◆ **Goal of the exercise**
In the data that follows, find each line containing "price" and copy it.

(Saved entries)
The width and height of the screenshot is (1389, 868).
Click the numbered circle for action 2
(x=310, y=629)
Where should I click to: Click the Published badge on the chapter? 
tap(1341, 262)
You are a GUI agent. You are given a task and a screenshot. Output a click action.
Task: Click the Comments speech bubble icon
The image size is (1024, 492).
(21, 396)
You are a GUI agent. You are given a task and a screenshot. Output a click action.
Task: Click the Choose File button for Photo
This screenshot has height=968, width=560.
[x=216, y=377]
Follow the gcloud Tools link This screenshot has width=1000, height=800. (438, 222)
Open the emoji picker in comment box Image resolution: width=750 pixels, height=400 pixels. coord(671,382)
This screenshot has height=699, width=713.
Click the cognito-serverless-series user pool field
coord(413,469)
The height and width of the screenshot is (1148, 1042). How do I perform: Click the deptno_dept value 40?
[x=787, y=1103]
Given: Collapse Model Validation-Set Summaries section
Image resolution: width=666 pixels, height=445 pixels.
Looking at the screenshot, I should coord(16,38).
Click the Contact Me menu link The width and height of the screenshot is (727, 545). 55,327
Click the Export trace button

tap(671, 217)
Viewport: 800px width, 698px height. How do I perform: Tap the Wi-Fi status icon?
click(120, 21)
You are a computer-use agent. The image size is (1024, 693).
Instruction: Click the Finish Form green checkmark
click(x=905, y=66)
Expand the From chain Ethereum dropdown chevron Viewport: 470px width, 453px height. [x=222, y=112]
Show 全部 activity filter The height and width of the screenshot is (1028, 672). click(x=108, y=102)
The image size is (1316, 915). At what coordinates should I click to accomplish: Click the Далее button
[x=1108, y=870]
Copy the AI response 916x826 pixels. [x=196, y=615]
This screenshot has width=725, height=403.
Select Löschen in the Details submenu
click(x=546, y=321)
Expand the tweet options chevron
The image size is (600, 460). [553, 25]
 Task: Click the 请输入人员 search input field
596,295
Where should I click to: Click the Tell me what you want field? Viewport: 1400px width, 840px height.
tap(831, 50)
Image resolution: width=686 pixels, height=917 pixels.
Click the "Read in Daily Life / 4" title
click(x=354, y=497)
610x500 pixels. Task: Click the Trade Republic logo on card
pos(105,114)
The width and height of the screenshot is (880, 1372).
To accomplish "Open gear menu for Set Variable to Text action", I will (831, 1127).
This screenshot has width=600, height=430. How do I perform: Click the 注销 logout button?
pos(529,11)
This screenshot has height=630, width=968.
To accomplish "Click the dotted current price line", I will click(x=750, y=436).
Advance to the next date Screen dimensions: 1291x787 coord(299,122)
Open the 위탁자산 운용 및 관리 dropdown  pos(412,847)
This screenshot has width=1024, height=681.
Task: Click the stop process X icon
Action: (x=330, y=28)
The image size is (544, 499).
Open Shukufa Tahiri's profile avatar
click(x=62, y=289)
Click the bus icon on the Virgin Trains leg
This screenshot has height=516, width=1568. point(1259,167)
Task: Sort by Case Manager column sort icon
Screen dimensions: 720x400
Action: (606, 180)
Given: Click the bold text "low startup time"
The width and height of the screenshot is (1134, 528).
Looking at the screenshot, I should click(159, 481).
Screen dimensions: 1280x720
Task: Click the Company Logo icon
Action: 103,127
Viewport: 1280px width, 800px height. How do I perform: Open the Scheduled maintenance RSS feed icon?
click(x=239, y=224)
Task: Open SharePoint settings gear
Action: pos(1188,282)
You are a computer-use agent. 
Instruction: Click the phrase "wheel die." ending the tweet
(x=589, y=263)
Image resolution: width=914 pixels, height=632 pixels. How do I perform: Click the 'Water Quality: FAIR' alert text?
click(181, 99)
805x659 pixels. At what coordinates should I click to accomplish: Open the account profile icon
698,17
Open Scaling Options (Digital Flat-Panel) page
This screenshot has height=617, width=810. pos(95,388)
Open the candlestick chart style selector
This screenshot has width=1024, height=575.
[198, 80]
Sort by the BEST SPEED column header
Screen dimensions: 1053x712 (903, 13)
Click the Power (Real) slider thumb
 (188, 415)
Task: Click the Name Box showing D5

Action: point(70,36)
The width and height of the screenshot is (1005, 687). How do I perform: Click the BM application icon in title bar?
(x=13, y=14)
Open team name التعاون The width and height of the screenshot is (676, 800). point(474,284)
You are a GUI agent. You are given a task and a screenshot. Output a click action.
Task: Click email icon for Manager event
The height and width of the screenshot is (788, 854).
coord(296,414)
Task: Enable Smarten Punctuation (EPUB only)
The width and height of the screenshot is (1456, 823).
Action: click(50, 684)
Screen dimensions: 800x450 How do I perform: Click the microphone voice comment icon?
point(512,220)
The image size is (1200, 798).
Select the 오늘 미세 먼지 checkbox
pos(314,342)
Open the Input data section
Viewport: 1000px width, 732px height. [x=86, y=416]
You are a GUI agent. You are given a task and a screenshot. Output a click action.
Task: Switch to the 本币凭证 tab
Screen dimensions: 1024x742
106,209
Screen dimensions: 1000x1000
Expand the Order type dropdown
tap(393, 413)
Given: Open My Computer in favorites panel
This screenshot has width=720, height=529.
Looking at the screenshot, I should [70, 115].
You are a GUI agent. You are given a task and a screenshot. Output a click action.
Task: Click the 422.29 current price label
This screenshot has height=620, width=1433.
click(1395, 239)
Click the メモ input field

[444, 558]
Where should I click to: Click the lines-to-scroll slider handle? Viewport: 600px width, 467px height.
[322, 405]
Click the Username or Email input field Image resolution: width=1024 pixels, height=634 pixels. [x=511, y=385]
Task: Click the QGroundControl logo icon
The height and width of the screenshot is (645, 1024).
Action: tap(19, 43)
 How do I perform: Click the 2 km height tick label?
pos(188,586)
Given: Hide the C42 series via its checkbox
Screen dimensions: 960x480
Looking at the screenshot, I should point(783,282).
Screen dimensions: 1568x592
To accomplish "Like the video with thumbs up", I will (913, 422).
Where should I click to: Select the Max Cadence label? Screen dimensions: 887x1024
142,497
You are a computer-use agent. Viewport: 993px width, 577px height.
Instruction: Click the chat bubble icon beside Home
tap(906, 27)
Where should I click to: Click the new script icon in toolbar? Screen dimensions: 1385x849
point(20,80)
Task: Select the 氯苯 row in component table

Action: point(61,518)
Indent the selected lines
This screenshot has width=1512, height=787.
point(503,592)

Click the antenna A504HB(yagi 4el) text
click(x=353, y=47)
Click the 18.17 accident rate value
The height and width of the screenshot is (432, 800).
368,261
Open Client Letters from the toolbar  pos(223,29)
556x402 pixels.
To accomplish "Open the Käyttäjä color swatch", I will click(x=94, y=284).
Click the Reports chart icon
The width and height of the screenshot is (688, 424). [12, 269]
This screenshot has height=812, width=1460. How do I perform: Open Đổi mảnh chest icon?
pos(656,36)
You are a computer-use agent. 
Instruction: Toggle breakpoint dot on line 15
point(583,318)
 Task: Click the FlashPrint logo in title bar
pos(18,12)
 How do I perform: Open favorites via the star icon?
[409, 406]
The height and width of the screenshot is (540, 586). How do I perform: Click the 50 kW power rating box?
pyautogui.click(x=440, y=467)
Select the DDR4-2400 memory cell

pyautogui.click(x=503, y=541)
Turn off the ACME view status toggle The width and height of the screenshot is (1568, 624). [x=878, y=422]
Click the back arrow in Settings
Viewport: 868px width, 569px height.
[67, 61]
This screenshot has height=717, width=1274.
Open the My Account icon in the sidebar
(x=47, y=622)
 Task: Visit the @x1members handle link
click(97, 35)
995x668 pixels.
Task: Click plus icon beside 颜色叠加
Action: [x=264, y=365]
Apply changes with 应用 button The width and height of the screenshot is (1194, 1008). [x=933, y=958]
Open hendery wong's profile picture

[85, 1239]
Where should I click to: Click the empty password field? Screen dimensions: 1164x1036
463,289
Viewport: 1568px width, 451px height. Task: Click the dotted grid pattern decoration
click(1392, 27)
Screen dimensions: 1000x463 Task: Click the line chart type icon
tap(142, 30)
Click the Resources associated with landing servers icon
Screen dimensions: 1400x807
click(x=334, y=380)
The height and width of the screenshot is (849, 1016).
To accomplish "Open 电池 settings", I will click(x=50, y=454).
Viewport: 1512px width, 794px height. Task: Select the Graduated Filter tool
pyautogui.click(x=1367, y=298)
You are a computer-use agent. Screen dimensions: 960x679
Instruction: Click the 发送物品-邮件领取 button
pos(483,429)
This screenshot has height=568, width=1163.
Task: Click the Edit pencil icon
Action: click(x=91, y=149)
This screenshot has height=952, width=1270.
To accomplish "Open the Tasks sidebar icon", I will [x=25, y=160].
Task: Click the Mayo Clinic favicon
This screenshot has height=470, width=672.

◆ **Solution for this task**
To accomplish "Click the dotted current price line", I will click(x=750, y=436).
Task: Click the 422.29 current price label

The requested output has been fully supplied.